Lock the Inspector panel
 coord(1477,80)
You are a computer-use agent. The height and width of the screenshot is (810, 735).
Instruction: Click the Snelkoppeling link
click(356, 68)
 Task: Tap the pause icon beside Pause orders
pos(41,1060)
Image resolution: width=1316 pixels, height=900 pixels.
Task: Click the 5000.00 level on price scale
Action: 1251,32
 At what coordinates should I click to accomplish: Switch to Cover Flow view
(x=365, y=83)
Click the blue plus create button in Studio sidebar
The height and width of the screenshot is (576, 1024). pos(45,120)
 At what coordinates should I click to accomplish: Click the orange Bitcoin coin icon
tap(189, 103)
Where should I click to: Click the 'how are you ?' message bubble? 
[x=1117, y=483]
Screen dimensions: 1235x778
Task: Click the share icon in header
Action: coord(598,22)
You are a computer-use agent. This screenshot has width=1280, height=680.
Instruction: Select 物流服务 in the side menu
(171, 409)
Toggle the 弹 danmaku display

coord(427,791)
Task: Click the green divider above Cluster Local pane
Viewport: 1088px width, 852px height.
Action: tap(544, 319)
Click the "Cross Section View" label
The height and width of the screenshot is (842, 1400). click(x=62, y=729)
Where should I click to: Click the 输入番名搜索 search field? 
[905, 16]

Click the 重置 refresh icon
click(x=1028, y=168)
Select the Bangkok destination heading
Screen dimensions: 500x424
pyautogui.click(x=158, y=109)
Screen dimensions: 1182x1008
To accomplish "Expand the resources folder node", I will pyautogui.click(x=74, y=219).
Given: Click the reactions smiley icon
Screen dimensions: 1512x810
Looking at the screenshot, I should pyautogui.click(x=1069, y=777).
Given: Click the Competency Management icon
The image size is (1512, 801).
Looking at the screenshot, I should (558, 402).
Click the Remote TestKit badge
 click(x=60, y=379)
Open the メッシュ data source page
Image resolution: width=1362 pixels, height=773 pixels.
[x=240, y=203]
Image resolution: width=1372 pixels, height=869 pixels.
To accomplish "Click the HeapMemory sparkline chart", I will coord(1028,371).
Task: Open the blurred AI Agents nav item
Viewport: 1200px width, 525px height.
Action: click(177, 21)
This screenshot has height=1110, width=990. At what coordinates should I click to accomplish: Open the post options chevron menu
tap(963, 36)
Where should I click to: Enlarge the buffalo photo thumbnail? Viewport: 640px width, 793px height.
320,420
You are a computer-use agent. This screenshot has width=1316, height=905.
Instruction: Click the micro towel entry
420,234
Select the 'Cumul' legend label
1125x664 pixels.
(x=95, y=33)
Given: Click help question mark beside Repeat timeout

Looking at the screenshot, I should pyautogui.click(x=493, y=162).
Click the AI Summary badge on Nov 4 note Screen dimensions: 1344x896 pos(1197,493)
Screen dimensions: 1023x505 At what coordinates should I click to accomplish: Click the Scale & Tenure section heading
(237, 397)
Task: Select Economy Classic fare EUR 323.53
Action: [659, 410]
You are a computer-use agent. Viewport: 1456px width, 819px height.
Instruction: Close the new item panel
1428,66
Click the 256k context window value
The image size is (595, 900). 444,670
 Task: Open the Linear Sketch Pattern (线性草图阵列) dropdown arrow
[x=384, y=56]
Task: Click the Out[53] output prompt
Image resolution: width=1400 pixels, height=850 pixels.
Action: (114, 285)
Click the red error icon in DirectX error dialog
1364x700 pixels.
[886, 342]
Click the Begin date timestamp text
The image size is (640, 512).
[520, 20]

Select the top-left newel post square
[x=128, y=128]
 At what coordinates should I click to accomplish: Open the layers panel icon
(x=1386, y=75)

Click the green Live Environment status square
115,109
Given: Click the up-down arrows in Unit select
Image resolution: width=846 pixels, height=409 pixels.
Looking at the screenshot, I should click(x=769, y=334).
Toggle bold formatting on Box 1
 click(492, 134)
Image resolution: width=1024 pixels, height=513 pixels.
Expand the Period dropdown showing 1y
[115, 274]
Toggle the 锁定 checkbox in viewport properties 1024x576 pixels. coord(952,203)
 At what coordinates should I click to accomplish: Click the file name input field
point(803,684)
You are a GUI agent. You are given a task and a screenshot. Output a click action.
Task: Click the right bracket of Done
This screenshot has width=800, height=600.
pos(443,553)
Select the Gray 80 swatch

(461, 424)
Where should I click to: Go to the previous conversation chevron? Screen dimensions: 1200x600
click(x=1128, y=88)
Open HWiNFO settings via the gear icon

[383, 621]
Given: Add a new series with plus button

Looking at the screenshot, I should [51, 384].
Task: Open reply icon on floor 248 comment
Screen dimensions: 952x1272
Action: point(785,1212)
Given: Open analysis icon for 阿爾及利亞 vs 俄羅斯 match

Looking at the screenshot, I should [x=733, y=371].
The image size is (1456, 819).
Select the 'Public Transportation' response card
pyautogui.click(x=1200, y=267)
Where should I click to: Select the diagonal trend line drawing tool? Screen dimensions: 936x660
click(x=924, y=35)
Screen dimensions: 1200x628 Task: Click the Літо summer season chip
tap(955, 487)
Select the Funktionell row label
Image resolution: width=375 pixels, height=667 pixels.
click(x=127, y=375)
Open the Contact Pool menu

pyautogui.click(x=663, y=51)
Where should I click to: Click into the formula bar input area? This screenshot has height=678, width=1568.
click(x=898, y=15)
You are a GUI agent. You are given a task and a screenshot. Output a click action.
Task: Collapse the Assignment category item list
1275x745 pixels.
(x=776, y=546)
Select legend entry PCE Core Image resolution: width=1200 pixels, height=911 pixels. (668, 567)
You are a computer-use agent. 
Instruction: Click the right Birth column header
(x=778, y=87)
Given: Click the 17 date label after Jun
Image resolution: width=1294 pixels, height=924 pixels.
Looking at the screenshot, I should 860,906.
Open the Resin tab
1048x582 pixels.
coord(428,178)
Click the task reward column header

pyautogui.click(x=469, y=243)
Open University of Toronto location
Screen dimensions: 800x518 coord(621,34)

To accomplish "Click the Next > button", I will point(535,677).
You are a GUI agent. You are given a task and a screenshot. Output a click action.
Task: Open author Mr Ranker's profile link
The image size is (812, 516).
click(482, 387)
# # #
## 과제 요구사항
위의 행 가운데 "dimensions"라는 단어가 들어 있는 행을 모두 찾아서 옮겨 적어 주세요. 대소문자는 구분합니다.

## 과제 풀이
Screen dimensions: 1235x778
Screen dimensions: 500x424
Screen dimensions: 1182x1008
Screen dimensions: 1512x810
Click the AI Summary badge on Nov 4 note Screen dimensions: 1344x896 pos(1197,493)
Screen dimensions: 1023x505 At what coordinates should I click to accomplish: Click the Scale & Tenure section heading
Where should I click to: Go to the previous conversation chevron? Screen dimensions: 1200x600
Screen dimensions: 952x1272
Where should I click to: Select the diagonal trend line drawing tool? Screen dimensions: 936x660
Screen dimensions: 1200x628 Task: Click the Літо summer season chip
Screen dimensions: 800x518 coord(621,34)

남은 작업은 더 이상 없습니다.